Painting Over the Cracks: XP on a 50-Person Project | Extreme Programming Refactored: The Case Against XP

What really happens when XP scales up to large projects? In this section we analyze a case study of a 50-person XP project (with the team referred to as ATLAS). The case study can be found online here: http://www.xpuniverse.com/2001/ pdfs /EP202.pdf .

The ATLAS project was conducted by ThoughtWorks, Inc., an XP shop and home of Extremo author Martin Fowler. In this project, we see the circle of snakes really come to life.

See Chapter 3 for our circle of snakes metaphor.

Note that when Matt wrote the original The Case Against Extreme Programming article http://www.softwarereality.com/ExtremeProgramming.jsp and introduced the circle of snakes a few years ago, he had not seen this research. But, as you ll see, XP breaks down in just about all the ways you would expect it to as projects grow in size . In fact, some of the breakdowns would occur even on smaller projects.

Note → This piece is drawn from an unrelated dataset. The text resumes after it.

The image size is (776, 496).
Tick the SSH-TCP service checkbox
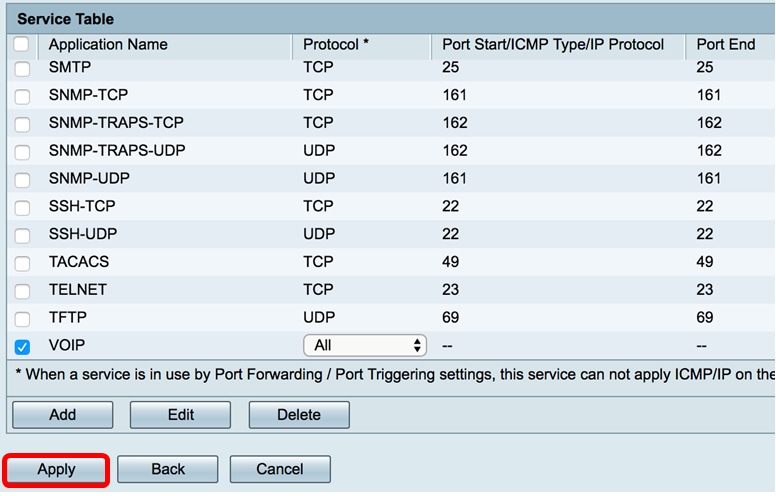click(22, 207)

The first thing to note about this particular study is that, after a year and a half of XP, the code is definitely worse than [when they] started. Yet this is one of XP s biggest selling points: that repeated refactoring supposedly results in greater code quality. So, what went wrong?

Looking at the case study, it s quite obvious to us that the circle of snakes broke loose. One practice slipped, meaning that the next in line stopped working, and so on. The team, meanwhile, saw this as a sign that it needed to work harder at applying the XP practices. (In the words of Boxer the cart horse from George Orwell s Animal Farm , The only possible answer is that I was not working hard enough. I will work harder! Or, to put it another way, The only possible answer is that I was not refactoring hard enough. I will refactor harder! )

XP is simply an impractical approach to follow on medium- to large-scale projects. Even a medium- sized , 50-person project like the one described in the case study quickly shows XP s shortcomings. To apply XP s practices effectively involves tailoring it, resulting in something that the team might prefer to call XP, but really isn t.

Dodging the Practices

Table 14-1 summarizes some of the ways in which we would expect the XP practices to fail as the project grows (either in scope or in team size). Just for fun, we ve also summarized the corresponding problems that were reported on the ATLAS project (full descriptions can be found in the referenced case study).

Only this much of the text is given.